About this task.
Using the listing below, report all lines holding the word "computer".

Source material.
--

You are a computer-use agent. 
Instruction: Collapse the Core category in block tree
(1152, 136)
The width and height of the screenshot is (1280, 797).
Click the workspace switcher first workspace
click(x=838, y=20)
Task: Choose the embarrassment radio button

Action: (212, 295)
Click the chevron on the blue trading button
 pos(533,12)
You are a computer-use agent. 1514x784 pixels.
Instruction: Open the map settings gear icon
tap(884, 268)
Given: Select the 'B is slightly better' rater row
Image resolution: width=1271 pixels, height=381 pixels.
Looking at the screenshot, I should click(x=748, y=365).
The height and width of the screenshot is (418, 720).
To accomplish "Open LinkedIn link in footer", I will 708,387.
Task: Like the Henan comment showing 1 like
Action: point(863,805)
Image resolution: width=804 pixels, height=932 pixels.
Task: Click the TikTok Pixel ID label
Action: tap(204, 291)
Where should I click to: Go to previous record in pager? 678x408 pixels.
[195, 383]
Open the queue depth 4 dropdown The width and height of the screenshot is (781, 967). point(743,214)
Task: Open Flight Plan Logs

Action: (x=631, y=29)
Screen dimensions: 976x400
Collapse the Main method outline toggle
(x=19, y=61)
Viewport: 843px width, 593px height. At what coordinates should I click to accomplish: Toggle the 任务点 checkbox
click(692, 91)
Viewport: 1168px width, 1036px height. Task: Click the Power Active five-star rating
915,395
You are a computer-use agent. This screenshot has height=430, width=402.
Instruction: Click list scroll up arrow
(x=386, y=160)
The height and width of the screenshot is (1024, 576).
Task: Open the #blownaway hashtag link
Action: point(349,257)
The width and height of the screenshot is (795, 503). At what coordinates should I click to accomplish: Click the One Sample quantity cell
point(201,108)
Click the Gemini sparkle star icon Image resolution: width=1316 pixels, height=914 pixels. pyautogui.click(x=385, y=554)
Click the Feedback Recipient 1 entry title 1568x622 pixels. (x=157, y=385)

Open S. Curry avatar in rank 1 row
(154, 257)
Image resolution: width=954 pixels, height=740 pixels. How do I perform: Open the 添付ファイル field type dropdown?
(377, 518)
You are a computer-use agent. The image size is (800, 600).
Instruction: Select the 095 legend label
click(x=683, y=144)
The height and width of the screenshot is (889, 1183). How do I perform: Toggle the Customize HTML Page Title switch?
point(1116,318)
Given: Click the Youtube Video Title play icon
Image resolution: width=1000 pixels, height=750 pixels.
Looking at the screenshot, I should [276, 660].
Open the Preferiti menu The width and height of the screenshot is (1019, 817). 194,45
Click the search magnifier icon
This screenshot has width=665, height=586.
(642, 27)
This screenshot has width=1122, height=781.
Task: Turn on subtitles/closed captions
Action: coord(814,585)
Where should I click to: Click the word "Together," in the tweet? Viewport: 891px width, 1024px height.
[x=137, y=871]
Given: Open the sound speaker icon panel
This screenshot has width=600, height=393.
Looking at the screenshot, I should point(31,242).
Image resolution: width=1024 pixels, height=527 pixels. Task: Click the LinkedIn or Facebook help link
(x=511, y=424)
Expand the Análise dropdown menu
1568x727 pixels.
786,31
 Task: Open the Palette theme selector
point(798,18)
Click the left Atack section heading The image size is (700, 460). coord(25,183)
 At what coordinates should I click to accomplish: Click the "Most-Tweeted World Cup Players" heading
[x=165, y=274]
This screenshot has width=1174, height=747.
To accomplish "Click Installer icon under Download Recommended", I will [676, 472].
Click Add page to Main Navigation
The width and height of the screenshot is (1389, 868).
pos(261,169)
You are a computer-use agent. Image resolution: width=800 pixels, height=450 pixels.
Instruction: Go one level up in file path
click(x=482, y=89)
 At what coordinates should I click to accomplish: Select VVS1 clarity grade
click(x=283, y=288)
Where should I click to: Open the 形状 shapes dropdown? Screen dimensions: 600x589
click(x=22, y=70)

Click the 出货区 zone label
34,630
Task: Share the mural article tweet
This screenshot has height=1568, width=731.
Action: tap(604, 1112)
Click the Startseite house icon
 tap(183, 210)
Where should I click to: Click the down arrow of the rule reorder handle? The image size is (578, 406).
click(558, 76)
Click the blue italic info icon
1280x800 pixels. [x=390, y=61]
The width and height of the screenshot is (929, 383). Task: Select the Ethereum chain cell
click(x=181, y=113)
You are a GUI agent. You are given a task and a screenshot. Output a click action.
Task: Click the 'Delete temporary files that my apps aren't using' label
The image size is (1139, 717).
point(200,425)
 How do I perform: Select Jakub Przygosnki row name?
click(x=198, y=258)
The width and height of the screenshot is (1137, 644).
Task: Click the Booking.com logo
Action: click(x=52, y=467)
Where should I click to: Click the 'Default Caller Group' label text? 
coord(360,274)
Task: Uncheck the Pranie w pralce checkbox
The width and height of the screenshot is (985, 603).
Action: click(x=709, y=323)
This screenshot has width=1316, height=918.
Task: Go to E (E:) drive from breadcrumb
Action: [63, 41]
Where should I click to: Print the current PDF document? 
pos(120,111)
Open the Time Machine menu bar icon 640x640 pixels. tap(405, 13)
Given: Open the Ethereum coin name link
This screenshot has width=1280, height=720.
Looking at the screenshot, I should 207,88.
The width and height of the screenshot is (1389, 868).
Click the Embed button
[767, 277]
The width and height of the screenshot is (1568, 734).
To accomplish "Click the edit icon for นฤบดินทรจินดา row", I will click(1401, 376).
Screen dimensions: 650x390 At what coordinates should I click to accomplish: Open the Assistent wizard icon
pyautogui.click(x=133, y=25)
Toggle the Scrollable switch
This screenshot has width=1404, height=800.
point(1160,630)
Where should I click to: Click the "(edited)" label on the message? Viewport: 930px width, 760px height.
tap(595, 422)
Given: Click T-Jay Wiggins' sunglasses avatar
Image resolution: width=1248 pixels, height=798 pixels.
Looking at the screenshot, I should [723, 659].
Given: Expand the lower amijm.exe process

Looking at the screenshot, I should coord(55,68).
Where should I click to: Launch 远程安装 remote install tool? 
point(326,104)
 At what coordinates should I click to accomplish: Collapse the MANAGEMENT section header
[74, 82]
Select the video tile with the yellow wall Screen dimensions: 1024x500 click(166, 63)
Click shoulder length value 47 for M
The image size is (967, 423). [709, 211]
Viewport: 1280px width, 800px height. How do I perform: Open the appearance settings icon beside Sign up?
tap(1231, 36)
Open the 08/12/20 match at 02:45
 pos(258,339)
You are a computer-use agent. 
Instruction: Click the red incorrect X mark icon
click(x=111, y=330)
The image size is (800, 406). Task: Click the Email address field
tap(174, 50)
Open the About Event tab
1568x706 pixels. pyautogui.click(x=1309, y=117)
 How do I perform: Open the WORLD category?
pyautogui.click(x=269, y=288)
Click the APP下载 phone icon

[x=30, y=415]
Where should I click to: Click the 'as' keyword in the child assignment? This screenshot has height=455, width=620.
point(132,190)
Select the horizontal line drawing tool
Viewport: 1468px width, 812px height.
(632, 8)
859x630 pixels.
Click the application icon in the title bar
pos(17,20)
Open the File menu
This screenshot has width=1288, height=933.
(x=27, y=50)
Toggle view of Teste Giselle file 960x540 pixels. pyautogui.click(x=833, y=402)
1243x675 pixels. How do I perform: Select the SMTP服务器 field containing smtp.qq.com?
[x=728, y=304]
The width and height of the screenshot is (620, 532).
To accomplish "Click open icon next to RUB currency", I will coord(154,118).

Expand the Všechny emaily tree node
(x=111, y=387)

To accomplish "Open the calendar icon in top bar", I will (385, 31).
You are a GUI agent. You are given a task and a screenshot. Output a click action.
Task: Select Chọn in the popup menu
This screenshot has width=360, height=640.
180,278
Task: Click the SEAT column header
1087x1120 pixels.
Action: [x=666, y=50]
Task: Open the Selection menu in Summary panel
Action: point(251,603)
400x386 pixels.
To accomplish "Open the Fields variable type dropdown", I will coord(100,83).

--

Answer to the problem.
You are a computer-use agent. 
You are a computer-use agent. 1514x784 pixels.
You are a computer-use agent. This screenshot has height=430, width=402.
You are a computer-use agent. The image size is (800, 600).
You are a computer-use agent. Image resolution: width=800 pixels, height=450 pixels.
You are a computer-use agent. 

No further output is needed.